Task directions -> Reproduce the records below in their entirety, exactly as shown.

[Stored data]
-- Opening Marker --

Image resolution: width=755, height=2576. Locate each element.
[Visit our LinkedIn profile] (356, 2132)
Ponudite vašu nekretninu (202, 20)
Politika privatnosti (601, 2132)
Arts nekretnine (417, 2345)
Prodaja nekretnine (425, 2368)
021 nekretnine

-- Closing Marker --

Your response ->
Image resolution: width=755, height=2576. Locate each element.
[Visit our LinkedIn profile] (356, 2132)
Ponudite vašu nekretninu (202, 20)
Politika privatnosti (601, 2132)
Arts nekretnine (417, 2345)
Prodaja nekretnine (425, 2368)
021 nekretnine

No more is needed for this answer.